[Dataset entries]

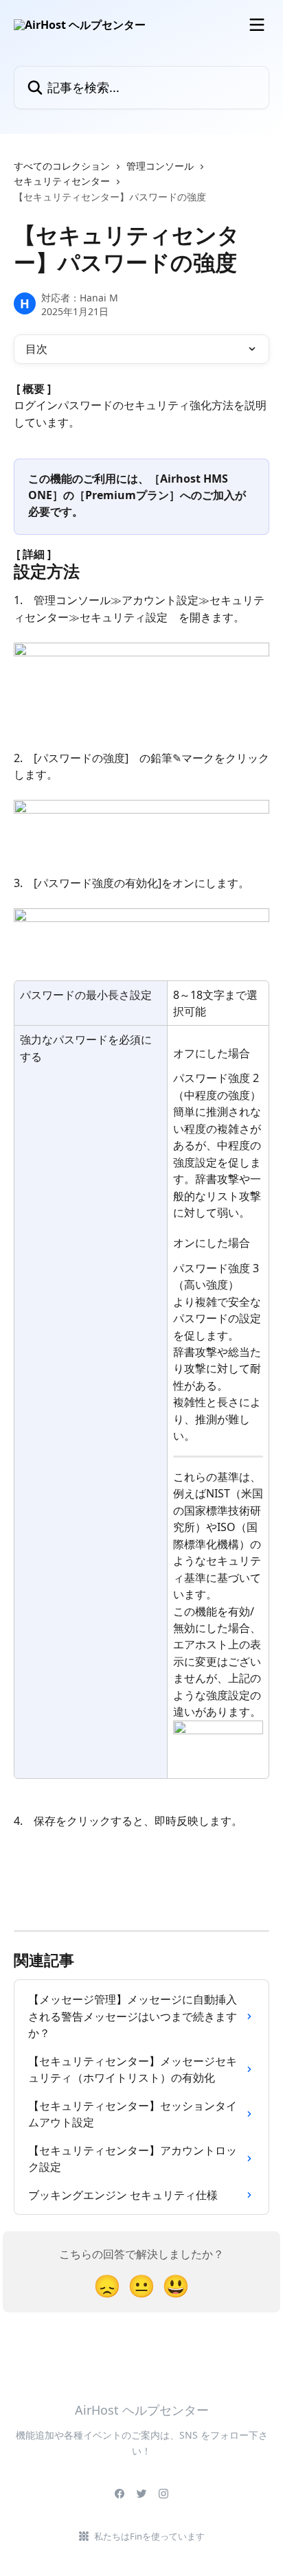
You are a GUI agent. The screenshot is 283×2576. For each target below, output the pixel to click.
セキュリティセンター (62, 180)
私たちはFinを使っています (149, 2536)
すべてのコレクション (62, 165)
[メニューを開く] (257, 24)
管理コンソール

◆ ACTIVITY ◆
Without the pictures, retype each line of the records above exactly.

◆ RESPONSE AREA ◆
You are a GUI agent. The screenshot is 283×2576. For each target below, output the pixel to click.
セキュリティセンター (62, 180)
私たちはFinを使っています (149, 2536)
すべてのコレクション (62, 165)
[メニューを開く] (257, 24)
管理コンソール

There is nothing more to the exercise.